I'd really love to climb Mt. Pinatubo. I hope I'd get the chance soon.

At 7:06 AM, Blogger Abaniko said...

A lot of people are raving about Mt. Pinatubo. And I agree it's a beautiful place. Once, I saw an aerial view of its crater lake on TV and thought it's a place somewhere in Europe only to hear it's actually Mt. Pinatubo. We were planning to go there a couple of months ago but a typhoon hindered us from proceeding. We hope to climb it in October.

And I'm glad you're back. I thought you've abandoned the blogosphere for good. Now, I have to link you again. :)

At 4:09 PM, Anonymous Anonymous said...

wow. one year interval between posts! :)

i did mount pinatubo once, but skipped the camping part. I do remember getting my feet badly scuffed because of the constant walking, the sand and the water traps we had to cross.
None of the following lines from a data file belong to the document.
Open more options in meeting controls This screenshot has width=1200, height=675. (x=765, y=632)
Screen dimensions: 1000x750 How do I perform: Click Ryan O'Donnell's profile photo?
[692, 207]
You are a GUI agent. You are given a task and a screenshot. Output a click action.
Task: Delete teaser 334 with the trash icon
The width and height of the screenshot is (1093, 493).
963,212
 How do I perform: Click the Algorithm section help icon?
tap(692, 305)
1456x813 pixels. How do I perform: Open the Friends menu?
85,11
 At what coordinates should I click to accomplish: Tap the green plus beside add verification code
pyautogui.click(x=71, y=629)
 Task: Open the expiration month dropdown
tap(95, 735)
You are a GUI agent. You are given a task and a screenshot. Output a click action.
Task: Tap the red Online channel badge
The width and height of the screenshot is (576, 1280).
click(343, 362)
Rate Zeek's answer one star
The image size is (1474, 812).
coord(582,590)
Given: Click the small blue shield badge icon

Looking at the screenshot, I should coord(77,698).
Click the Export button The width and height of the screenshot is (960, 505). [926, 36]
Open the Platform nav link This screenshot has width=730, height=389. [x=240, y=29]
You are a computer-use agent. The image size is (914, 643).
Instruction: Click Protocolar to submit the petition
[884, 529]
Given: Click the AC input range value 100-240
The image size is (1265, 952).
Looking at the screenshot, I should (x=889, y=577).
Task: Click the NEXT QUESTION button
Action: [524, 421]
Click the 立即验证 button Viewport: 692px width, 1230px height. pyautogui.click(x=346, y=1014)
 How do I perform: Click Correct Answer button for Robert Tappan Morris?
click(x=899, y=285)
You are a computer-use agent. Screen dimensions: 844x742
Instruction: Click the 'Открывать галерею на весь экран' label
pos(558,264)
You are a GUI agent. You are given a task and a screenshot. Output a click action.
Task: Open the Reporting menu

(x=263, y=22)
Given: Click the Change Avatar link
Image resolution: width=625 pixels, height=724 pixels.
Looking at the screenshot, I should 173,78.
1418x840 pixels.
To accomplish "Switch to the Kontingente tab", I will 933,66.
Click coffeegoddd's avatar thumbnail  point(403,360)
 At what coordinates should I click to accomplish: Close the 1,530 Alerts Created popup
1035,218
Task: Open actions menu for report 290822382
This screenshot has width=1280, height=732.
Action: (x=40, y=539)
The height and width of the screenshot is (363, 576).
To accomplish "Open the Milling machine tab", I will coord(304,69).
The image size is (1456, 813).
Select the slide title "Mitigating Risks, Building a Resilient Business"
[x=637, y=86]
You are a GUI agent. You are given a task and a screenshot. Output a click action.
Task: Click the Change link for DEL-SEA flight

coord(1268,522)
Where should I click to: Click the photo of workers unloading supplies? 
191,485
At 3:06 AM, Blogger slim whale said...

r-yo--i'm sure you'll enjoy the experience

abaniko -- yup. it's really worth the long trek. i hope i can regularly blog now

muddynights -- but it all disappears once you see the crater, right? at least that's how i felt.

At 9:28 AM, Blogger rmacapobre said...

> The military saw something they could possibly milk for some cash that’s why they demanded that they become part of it.

i thought that's why we were paying taxes .. safety is the jurisdiction of the local government (either the local government is in on it or ignorant about on it)?

welcome back!

At 7:28 PM, Blogger slim whale said...

rmacapobre -- the local govt knows about it. and they just let it happen. for one, the hike project is being promoted by the national govt. they only hired locals to be tour guides. but even so, it think paying for these stupid soldiers is too much.

At 7:55 PM, Anonymous Anonymous said...

you talk about this awesome volcano as if it's the most awesome thing ever, like you haven't been gone for a year, like volcanoes are even worthy of this slobbering praise. and that's okay but was it really that pretty?